Here are some entries; quote each one exactly.

▶

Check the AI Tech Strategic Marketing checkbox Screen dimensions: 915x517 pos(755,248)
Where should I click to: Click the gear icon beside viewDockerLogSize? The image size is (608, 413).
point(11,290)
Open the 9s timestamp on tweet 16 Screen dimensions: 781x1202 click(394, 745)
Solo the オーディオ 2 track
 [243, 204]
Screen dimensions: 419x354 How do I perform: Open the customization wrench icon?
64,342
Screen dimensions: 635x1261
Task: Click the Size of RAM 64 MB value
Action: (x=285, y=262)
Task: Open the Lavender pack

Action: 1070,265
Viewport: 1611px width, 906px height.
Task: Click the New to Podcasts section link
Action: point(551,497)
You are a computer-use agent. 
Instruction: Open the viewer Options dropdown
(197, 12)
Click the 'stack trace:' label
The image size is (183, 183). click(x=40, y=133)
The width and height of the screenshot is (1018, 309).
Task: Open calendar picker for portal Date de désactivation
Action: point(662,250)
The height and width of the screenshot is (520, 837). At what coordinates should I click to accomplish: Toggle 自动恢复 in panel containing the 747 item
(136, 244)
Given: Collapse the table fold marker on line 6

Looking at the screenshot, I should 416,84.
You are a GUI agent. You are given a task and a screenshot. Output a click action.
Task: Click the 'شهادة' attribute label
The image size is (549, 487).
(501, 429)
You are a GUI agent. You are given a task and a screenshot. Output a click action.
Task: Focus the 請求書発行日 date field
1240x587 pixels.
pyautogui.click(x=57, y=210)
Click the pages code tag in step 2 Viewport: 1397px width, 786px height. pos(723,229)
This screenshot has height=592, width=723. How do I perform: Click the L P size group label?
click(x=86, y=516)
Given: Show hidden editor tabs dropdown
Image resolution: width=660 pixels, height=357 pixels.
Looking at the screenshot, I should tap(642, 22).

◀

=== ANSWER SECTION ===
Check the AI Tech Strategic Marketing checkbox Screen dimensions: 915x517 pos(755,248)
Where should I click to: Click the gear icon beside viewDockerLogSize? The image size is (608, 413).
point(11,290)
Open the 9s timestamp on tweet 16 Screen dimensions: 781x1202 click(394, 745)
Solo the オーディオ 2 track
 [243, 204]
Screen dimensions: 419x354 How do I perform: Open the customization wrench icon?
64,342
Screen dimensions: 635x1261
Task: Click the Size of RAM 64 MB value
Action: (x=285, y=262)
Task: Open the Lavender pack

Action: 1070,265
Viewport: 1611px width, 906px height.
Task: Click the New to Podcasts section link
Action: point(551,497)
You are a computer-use agent. 
Instruction: Open the viewer Options dropdown
(197, 12)
Click the 'stack trace:' label
The image size is (183, 183). click(x=40, y=133)
The width and height of the screenshot is (1018, 309).
Task: Open calendar picker for portal Date de désactivation
Action: point(662,250)
The height and width of the screenshot is (520, 837). At what coordinates should I click to accomplish: Toggle 自动恢复 in panel containing the 747 item
(136, 244)
Given: Collapse the table fold marker on line 6

Looking at the screenshot, I should 416,84.
You are a GUI agent. You are given a task and a screenshot. Output a click action.
Task: Click the 'شهادة' attribute label
The image size is (549, 487).
(501, 429)
You are a GUI agent. You are given a task and a screenshot. Output a click action.
Task: Focus the 請求書発行日 date field
1240x587 pixels.
pyautogui.click(x=57, y=210)
Click the pages code tag in step 2 Viewport: 1397px width, 786px height. pos(723,229)
This screenshot has height=592, width=723. How do I perform: Click the L P size group label?
click(x=86, y=516)
Given: Show hidden editor tabs dropdown
Image resolution: width=660 pixels, height=357 pixels.
Looking at the screenshot, I should tap(642, 22).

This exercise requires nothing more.